Index funds lack the excitement of individual stocks. But a boring investment strategy is not necessarily a bad investment strategy. In fact, the opposite is often true. Investors who treat their portfolios as entertainment can easily wind up in the red. Moreover, outperforming the major stock market indexes over an extended period is hard. Even professionals struggle to overcome those odds.

Indeed, Warren Buffett once wrote, "By periodically investing in an index fund, for example, the know-nothing investor can actually out-perform most investment professionals."

Now is a good time to put money into the stock market. The S&P 500 reached a record high in January for the first time in two years. That means stocks are officially in a bull market, a threshold that generally portends substantial price appreciation over a sustained period.

Here's how a Nasdaq Composite index fund could turn $300 per month into $862,800 over three decades.

The Fidelity Nasdaq Composite ETF offers exposure to many innovative technology companies

The Fidelity Nasdaq Composite ETF (NASDAQ: ONEQ) is a growth-focused index fund. It spreads capital across more than 1,000 stocks that span all 11 market sectors, but it skews heavily toward the information technology (48%), communications services (15%), and consumer discretionary (14%) sectors. Investors can think of the index fund as a readymade portfolio offering diversified exposure to many of the most innovative companies on the planet, including the "Magnificent Seven."

The 10 largest holdings in the Fidelity Nasdaq Composite ETF are listed below:

  1. Microsoft: 12.1%
  2. Apple: 11.7%
  3. Alphabet: 6.7%
  4. Amazon: 6.5%
  5. Nvidia: 6.2%
  6. Meta Platforms: 3.5%
  7. Tesla: 2.4%
  8. Broadcom: 2.3%
  9. Costco Wholesale: 1.2%
  10. Adobe: 1.2%

Every company listed above could create value for shareholders in the future. Microsoft, Alphabet, and Amazon are the largest cloud services providers, so they should benefit as complex workloads like artificial intelligence and analytics drive demand for cloud infrastructure. Apple is the second-largest smartphone manufacturer in the world, and its services business is expanding due to strength in mobile applications, financial services, and digital advertising.

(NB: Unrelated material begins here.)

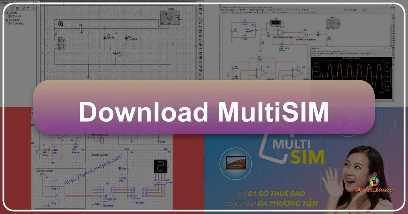Click the Open folder icon in Design Toolbox toolbar
Viewport: 408px width, 214px height.
coord(18,8)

Nvidia graphics processing units are the gold standard in accelerating data center workloads like machine learning, and the company has expanded its data center portfolio to include networking equipment, central processing units, and software purpose-built for artificial intelligence. Meta Platforms owns several of the most popular social media properties and it ranks as the second largest digital advertising company in the world. Tesla is the market leader in battery electric vehicles and some analysts see substantial upside in its autonomous driving ambitions.

Finally, Broadcom is the leader in application-specific integrated circuits, chips designed for narrow use cases like artificial intelligence. Costco is the third largest retailer worldwide, and it benefits from immense consumer loyalty, as evidenced by its 93% membership renewal rate. And Adobe is the industry standard in certain creativity software verticals with products like Photoshop and Illustrator, as well as a leader in multichannel marketing platforms.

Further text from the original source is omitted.